● **Supplied entries**:
* * *
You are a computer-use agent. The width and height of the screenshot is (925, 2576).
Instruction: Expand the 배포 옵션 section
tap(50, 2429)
* * *
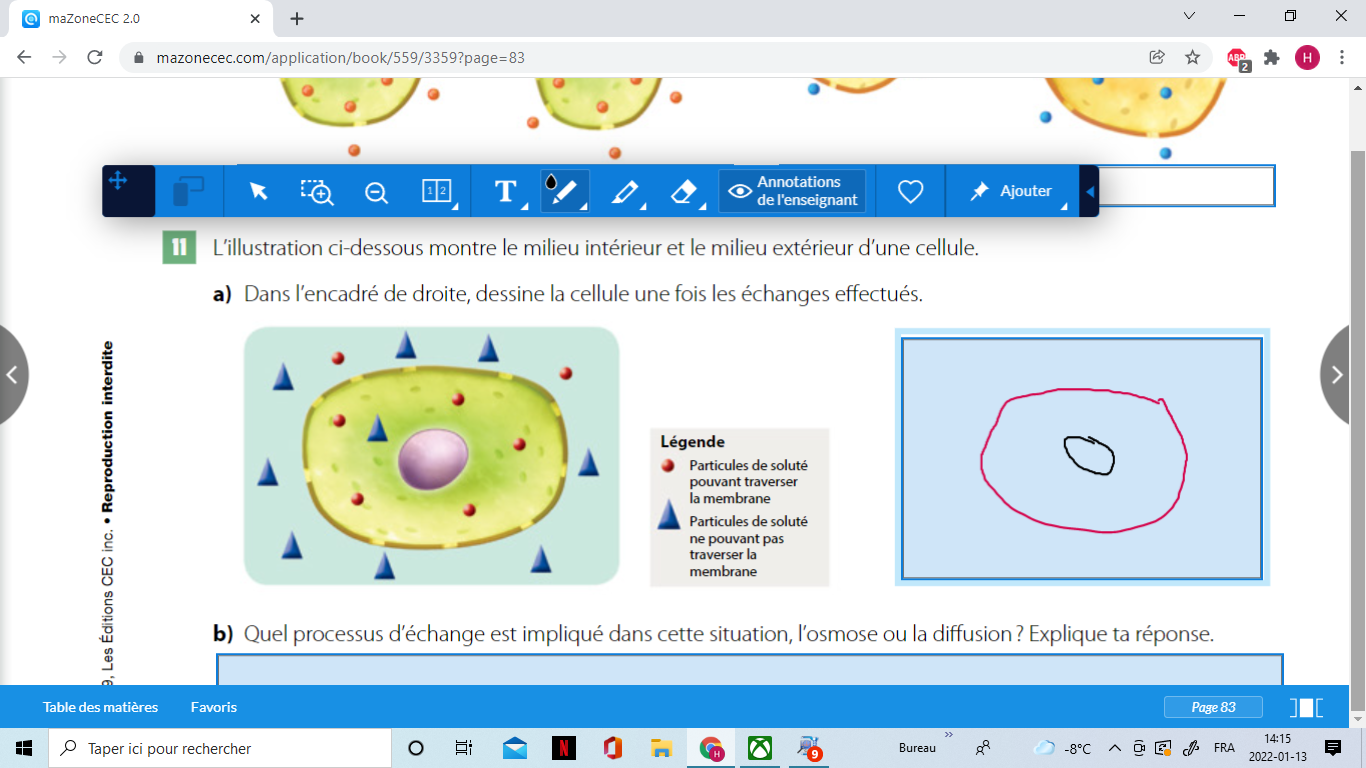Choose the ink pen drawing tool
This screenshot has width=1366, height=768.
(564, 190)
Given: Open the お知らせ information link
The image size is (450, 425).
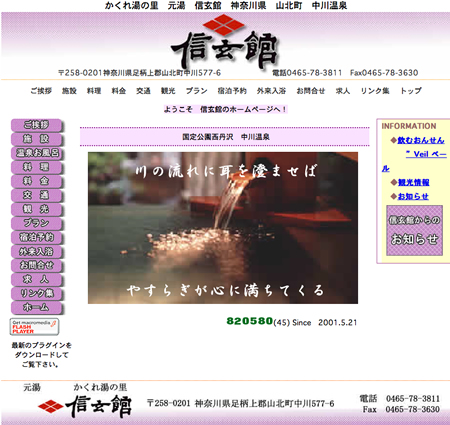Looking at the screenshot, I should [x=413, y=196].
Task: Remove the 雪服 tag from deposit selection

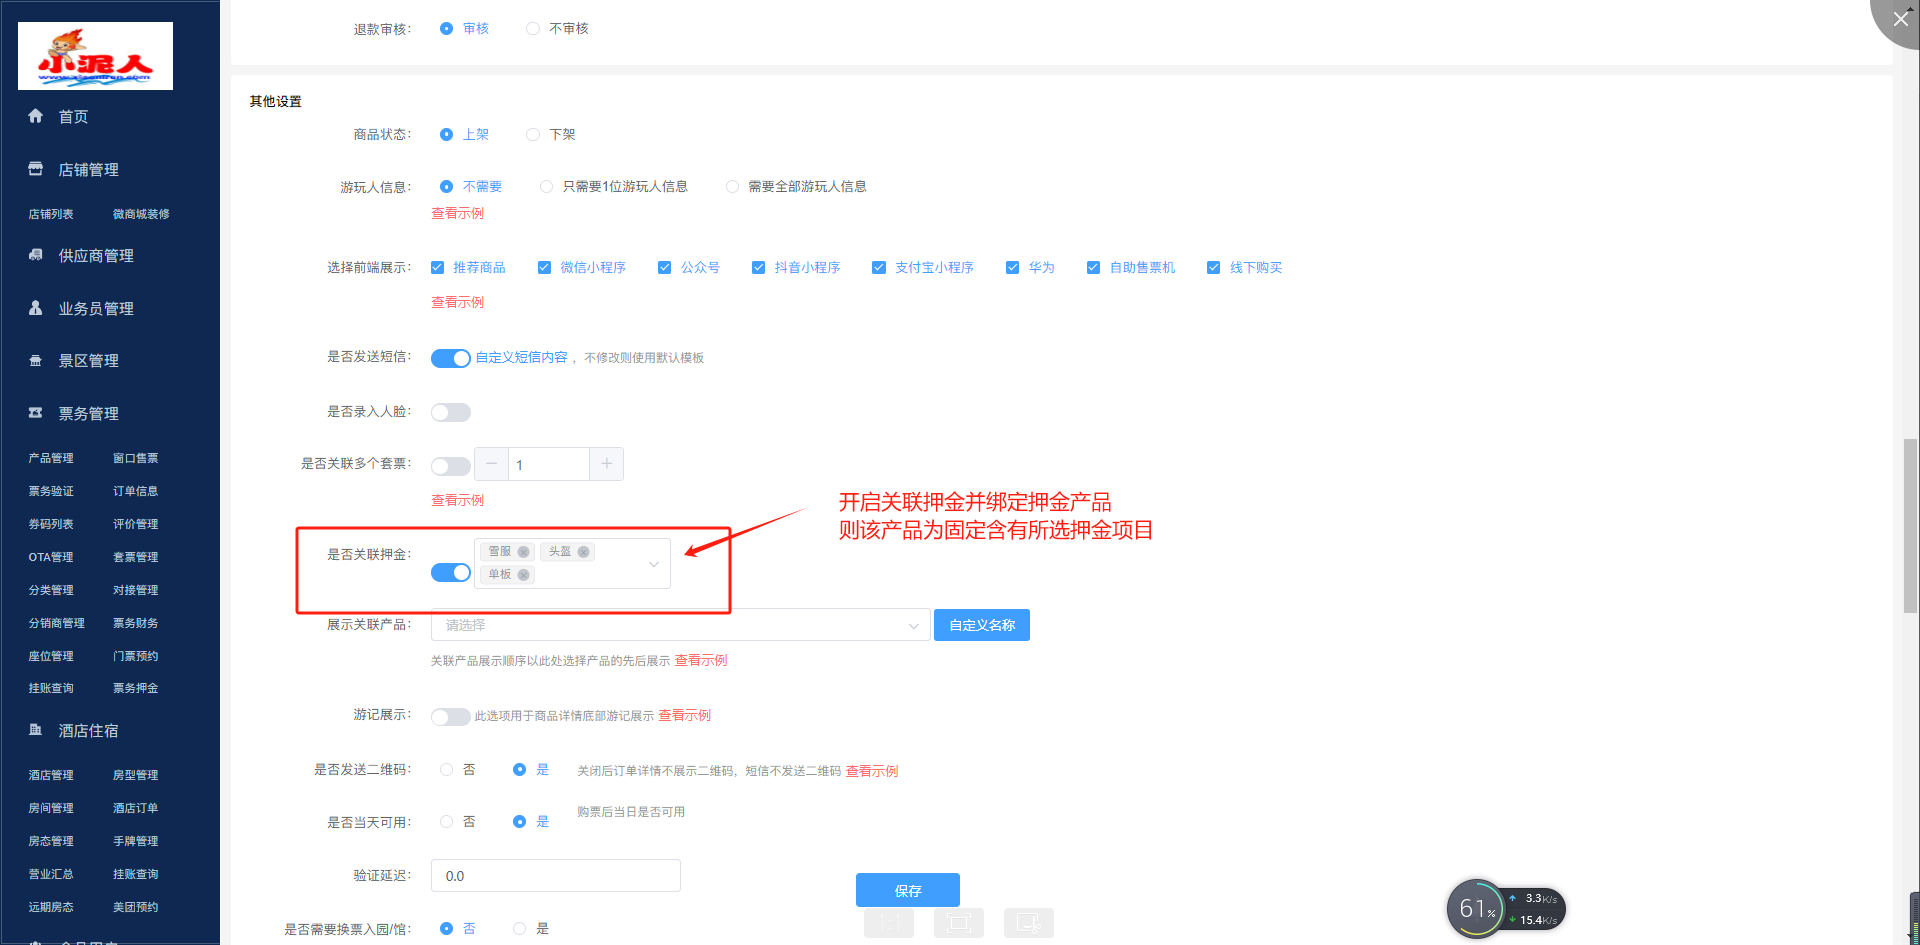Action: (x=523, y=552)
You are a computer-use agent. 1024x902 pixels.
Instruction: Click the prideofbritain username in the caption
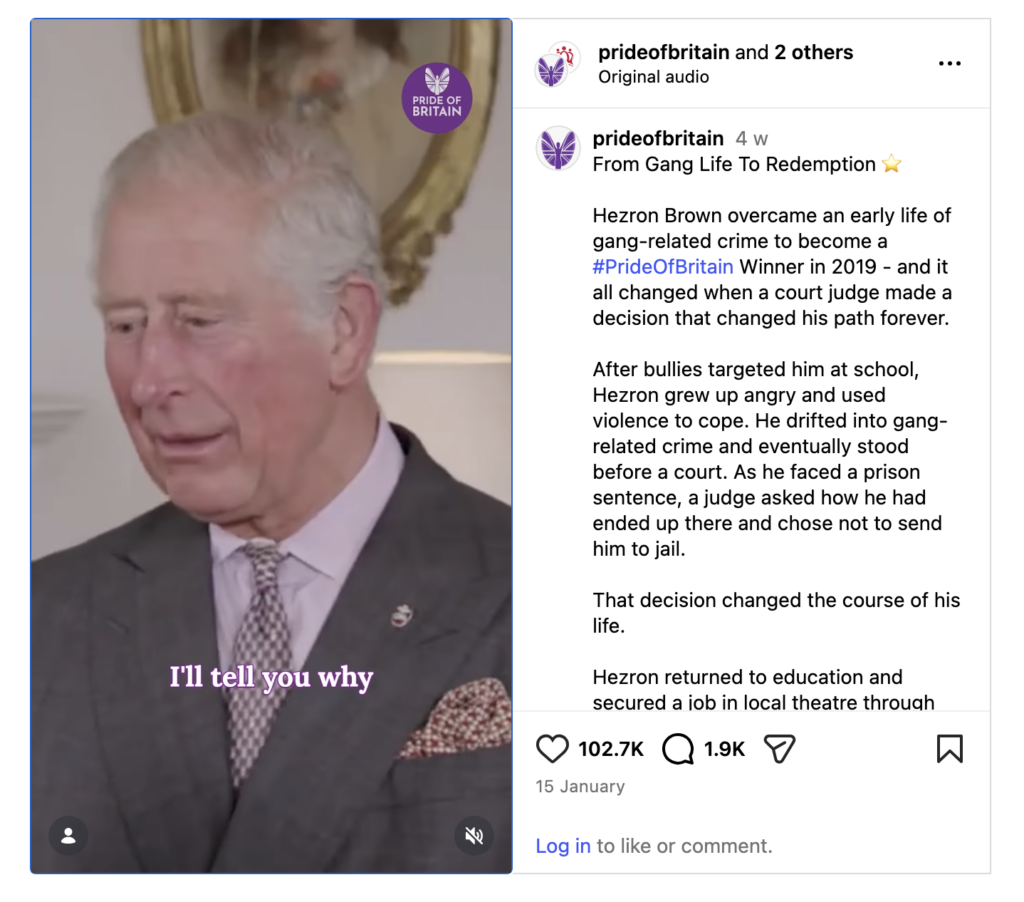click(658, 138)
* * *
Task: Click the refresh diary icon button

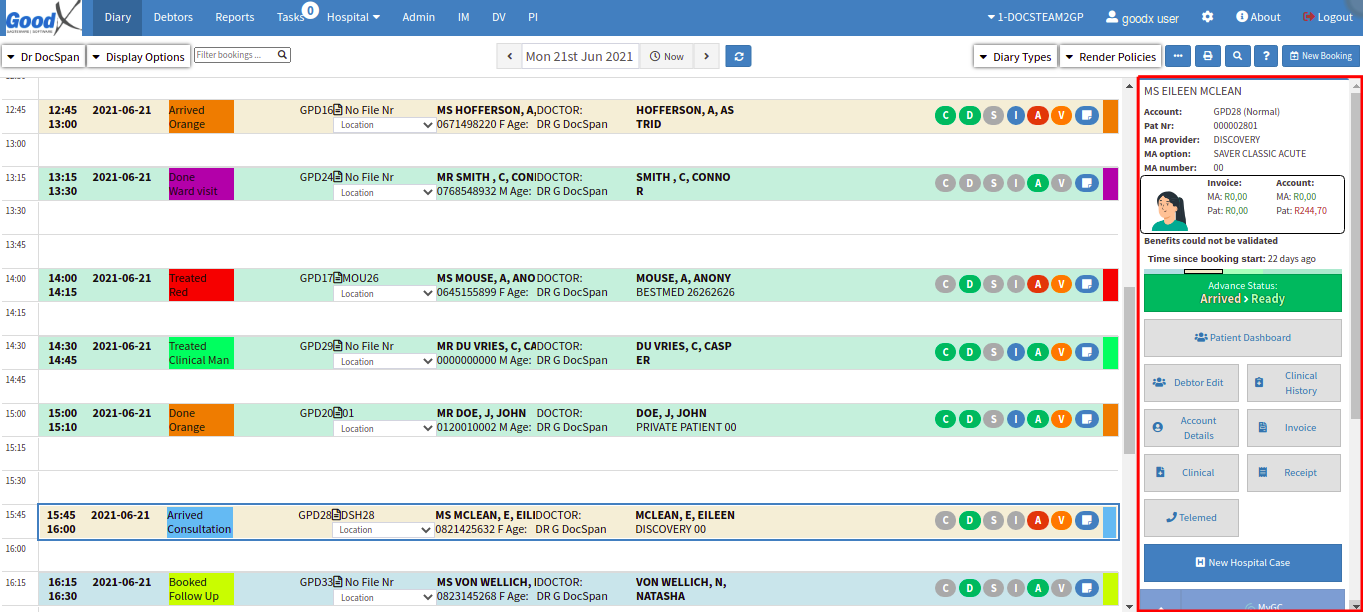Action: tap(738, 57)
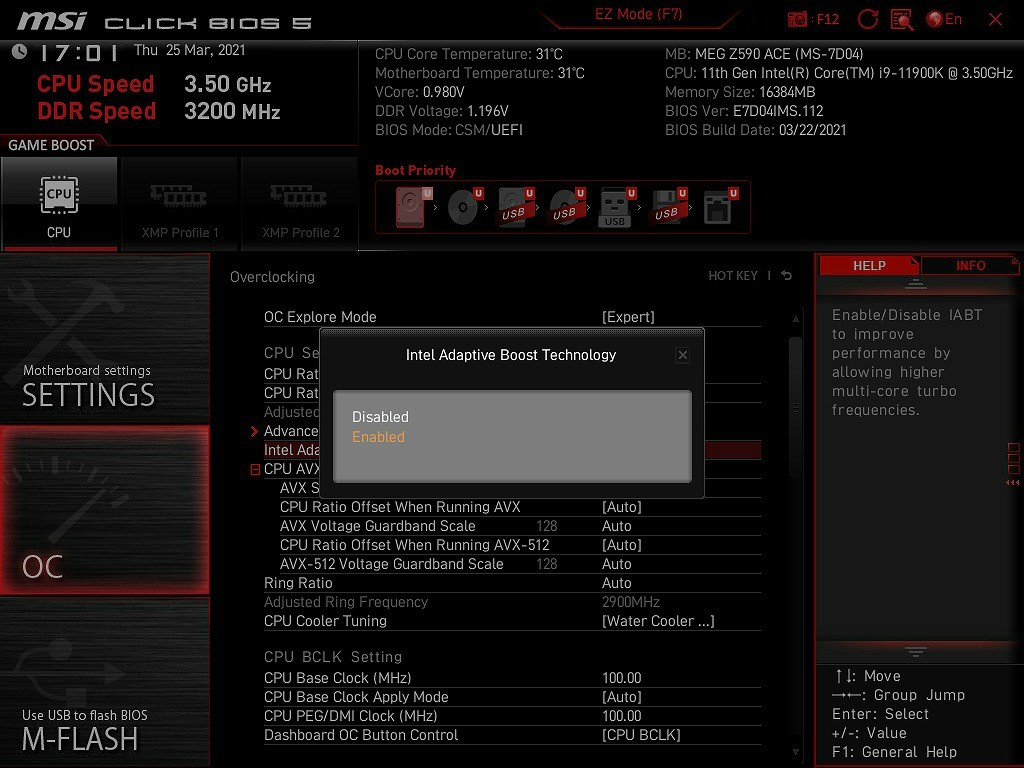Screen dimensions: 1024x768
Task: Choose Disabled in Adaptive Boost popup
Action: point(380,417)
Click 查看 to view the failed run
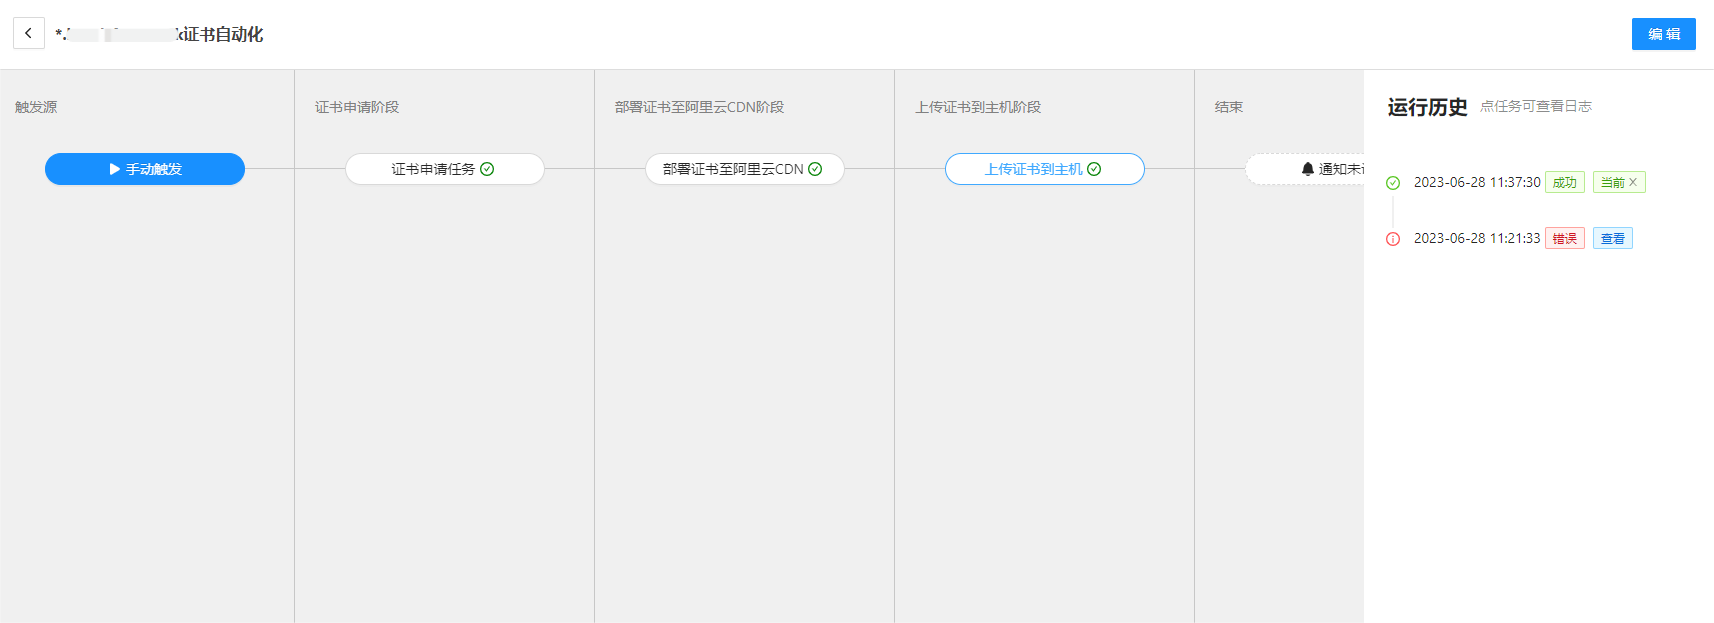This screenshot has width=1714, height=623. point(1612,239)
* * *
Find every line in the records above that contains the word "computer", and copy each one.

● **Solution to this problem**:
You are a computer-use agent. The width and height of the screenshot is (925, 2576).
You are a computer-use agent. 1024x902 pixels.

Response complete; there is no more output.